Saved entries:
....
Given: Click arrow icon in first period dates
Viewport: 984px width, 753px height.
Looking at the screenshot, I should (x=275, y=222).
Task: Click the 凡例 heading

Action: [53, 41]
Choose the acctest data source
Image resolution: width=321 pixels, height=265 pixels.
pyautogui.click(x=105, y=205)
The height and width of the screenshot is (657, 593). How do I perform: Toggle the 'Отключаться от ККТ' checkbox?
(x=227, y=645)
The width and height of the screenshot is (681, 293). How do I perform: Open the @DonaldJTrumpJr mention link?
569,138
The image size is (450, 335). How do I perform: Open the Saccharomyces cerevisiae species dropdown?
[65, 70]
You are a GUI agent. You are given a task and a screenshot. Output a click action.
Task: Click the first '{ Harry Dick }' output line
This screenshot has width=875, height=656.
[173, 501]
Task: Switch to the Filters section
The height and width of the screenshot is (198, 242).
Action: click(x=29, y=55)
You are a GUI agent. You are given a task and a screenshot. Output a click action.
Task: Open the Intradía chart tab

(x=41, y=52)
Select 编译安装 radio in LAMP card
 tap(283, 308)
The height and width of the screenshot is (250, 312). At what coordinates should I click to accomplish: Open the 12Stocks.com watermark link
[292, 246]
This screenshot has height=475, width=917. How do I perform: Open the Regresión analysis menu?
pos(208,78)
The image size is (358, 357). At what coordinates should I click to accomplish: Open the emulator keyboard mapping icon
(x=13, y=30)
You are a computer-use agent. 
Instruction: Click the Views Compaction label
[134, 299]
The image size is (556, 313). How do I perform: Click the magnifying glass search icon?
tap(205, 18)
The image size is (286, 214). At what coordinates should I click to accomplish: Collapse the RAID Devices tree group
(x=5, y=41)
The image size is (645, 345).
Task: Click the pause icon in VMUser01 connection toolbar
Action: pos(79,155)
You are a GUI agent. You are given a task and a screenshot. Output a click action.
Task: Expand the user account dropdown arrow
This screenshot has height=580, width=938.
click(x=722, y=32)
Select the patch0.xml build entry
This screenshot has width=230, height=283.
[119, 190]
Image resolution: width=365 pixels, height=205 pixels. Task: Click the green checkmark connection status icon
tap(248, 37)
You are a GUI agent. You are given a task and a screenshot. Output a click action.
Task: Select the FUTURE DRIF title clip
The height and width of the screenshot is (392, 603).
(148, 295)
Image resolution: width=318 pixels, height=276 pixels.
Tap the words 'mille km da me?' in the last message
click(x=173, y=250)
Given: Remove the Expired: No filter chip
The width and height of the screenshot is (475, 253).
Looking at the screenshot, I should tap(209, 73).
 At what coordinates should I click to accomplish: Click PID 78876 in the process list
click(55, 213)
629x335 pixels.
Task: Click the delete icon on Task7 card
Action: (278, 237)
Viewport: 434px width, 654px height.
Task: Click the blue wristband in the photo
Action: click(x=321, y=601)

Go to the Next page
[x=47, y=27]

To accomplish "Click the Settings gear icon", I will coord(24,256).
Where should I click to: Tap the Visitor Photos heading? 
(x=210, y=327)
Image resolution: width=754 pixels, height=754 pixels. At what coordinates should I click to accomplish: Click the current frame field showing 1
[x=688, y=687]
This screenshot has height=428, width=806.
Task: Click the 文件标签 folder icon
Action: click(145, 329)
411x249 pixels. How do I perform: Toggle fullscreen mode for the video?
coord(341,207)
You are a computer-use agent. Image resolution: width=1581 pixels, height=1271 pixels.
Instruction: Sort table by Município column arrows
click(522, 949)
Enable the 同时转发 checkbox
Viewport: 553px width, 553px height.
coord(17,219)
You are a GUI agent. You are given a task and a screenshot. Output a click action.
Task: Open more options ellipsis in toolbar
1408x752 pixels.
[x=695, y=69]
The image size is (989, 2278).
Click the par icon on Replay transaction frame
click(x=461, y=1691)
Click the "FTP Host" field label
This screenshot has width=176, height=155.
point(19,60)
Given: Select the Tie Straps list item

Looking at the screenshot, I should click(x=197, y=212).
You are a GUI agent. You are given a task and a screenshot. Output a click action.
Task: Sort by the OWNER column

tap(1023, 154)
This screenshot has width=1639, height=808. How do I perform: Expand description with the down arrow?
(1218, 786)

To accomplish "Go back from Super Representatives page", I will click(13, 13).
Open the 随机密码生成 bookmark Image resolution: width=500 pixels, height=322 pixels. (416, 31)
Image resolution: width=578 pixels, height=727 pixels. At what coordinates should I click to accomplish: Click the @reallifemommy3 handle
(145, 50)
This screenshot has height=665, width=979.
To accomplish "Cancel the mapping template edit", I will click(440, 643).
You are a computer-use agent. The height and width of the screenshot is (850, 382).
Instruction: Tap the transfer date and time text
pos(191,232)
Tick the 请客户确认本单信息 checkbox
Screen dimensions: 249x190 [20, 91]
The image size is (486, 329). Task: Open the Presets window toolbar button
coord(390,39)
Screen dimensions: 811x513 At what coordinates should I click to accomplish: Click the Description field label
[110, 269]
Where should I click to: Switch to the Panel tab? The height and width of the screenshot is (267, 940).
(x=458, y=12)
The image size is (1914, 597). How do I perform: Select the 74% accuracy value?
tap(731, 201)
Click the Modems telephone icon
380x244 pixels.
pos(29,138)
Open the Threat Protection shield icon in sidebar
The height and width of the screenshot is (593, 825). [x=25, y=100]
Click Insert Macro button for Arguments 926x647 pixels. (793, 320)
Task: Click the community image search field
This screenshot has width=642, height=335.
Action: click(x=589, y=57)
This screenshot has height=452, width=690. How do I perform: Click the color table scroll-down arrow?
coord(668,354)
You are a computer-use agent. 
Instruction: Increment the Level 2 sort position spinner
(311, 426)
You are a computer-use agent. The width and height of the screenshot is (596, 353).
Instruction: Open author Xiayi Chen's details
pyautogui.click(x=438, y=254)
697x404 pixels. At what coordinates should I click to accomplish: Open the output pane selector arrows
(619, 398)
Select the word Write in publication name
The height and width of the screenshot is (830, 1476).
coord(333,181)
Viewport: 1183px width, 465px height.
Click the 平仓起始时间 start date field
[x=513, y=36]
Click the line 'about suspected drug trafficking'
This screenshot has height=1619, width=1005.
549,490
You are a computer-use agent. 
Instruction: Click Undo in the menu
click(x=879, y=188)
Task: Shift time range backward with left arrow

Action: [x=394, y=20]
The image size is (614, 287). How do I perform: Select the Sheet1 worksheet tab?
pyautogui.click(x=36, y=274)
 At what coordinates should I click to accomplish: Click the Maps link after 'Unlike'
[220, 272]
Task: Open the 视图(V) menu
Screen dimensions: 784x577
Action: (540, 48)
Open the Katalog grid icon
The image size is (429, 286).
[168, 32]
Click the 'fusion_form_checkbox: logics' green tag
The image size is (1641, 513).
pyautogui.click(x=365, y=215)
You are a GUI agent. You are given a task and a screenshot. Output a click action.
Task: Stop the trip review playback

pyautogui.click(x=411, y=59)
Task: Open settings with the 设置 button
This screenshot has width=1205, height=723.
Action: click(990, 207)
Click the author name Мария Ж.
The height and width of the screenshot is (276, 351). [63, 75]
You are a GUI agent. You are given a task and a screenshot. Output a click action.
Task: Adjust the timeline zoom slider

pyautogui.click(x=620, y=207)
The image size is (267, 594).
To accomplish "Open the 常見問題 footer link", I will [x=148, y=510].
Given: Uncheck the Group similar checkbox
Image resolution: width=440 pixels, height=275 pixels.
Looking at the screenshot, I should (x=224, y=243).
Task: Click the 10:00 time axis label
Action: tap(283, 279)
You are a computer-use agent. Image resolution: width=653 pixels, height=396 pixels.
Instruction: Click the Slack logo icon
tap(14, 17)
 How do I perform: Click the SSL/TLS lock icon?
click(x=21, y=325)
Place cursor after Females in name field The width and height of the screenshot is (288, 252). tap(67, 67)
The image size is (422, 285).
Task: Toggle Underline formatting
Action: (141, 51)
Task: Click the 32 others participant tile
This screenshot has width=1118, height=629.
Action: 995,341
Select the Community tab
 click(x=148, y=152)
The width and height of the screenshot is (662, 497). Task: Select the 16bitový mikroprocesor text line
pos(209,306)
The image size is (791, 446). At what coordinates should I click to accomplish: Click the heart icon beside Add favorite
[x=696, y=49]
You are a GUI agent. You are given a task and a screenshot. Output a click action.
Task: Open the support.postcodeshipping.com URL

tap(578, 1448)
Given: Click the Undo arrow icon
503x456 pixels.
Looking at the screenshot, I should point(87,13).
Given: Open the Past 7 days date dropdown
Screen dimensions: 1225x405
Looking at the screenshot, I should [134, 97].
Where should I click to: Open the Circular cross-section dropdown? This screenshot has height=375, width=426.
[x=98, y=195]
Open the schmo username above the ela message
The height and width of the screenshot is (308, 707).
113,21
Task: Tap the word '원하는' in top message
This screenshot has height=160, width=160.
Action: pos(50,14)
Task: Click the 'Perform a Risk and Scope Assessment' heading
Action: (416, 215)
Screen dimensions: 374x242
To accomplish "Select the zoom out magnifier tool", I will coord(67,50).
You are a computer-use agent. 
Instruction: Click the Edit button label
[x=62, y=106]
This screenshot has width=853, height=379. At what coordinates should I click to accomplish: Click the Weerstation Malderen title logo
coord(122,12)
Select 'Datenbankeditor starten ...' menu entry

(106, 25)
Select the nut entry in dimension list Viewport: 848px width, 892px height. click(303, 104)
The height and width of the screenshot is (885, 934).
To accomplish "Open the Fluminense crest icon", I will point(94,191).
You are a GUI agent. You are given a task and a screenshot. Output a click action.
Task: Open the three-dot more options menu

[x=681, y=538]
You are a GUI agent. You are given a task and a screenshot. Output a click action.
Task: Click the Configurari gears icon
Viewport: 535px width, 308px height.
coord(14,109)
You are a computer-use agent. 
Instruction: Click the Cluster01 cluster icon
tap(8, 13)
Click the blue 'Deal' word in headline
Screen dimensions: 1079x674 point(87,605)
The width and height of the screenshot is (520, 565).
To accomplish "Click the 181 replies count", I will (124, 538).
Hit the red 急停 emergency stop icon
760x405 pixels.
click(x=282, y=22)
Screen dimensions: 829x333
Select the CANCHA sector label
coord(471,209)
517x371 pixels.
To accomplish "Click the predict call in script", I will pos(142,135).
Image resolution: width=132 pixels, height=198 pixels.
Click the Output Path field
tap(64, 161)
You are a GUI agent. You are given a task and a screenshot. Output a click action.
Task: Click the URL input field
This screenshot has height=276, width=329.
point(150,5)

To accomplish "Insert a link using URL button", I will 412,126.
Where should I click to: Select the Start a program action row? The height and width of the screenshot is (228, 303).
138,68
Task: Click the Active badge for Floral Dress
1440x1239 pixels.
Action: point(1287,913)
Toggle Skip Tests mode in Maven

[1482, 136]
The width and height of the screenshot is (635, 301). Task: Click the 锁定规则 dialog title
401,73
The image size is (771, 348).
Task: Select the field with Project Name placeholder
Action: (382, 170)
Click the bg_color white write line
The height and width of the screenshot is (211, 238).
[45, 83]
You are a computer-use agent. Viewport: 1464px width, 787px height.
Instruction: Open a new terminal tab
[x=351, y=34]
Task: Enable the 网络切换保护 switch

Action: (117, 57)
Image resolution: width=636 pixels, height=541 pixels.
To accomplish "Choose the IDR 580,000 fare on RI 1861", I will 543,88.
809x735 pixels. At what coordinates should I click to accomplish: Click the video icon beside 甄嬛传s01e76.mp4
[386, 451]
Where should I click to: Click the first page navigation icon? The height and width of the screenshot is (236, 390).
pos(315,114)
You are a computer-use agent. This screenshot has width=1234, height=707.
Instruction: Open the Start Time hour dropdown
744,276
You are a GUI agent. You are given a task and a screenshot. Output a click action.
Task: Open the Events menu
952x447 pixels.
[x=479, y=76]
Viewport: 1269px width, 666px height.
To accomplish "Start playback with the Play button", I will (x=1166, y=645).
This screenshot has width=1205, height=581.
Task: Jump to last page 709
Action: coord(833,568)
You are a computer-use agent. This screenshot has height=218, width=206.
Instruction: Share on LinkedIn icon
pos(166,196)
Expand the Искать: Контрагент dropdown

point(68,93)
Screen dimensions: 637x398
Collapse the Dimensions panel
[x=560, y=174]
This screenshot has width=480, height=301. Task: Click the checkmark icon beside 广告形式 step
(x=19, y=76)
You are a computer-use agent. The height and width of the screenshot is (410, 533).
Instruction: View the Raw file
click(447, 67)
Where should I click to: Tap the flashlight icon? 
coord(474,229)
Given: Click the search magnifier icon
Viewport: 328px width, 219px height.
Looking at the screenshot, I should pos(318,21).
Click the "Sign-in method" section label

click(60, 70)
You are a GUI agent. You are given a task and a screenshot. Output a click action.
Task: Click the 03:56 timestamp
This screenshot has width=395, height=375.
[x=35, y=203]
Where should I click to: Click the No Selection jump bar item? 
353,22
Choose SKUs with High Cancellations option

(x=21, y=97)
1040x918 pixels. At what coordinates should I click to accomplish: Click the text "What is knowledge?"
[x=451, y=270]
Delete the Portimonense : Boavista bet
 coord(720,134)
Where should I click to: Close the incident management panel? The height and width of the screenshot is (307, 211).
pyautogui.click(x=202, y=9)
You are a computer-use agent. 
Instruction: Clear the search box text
....
--- What you should do ---
After locating the line holding "Screen dimensions: 811x513" above, output exactly that line and every line after it through the line holding "Task: Open settings with the 设置 button". Include nothing else.

--- Exercise result ---
Screen dimensions: 811x513 At what coordinates should I click to accomplish: Click the Description field label
[110, 269]
Where should I click to: Switch to the Panel tab? The height and width of the screenshot is (267, 940).
(x=458, y=12)
The image size is (1914, 597). How do I perform: Select the 74% accuracy value?
tap(731, 201)
Click the Modems telephone icon
380x244 pixels.
pos(29,138)
Open the Threat Protection shield icon in sidebar
The height and width of the screenshot is (593, 825). [x=25, y=100]
Click Insert Macro button for Arguments 926x647 pixels. (793, 320)
Task: Click the community image search field
This screenshot has width=642, height=335.
Action: click(x=589, y=57)
This screenshot has height=452, width=690. How do I perform: Click the color table scroll-down arrow?
coord(668,354)
You are a computer-use agent. 
Instruction: Increment the Level 2 sort position spinner
(311, 426)
You are a computer-use agent. The width and height of the screenshot is (596, 353).
Instruction: Open author Xiayi Chen's details
pyautogui.click(x=438, y=254)
697x404 pixels. At what coordinates should I click to accomplish: Open the output pane selector arrows
(619, 398)
Select the word Write in publication name
The height and width of the screenshot is (830, 1476).
coord(333,181)
Viewport: 1183px width, 465px height.
Click the 平仓起始时间 start date field
[x=513, y=36]
Click the line 'about suspected drug trafficking'
This screenshot has height=1619, width=1005.
549,490
You are a computer-use agent. 
Instruction: Click Undo in the menu
click(x=879, y=188)
Task: Shift time range backward with left arrow

Action: [x=394, y=20]
The image size is (614, 287). How do I perform: Select the Sheet1 worksheet tab?
pyautogui.click(x=36, y=274)
 At what coordinates should I click to accomplish: Click the Maps link after 'Unlike'
[220, 272]
Task: Open the 视图(V) menu
Screen dimensions: 784x577
Action: (540, 48)
Open the Katalog grid icon
The image size is (429, 286).
[168, 32]
Click the 'fusion_form_checkbox: logics' green tag
The image size is (1641, 513).
pyautogui.click(x=365, y=215)
You are a GUI agent. You are given a task and a screenshot. Output a click action.
Task: Stop the trip review playback

pyautogui.click(x=411, y=59)
Task: Open settings with the 设置 button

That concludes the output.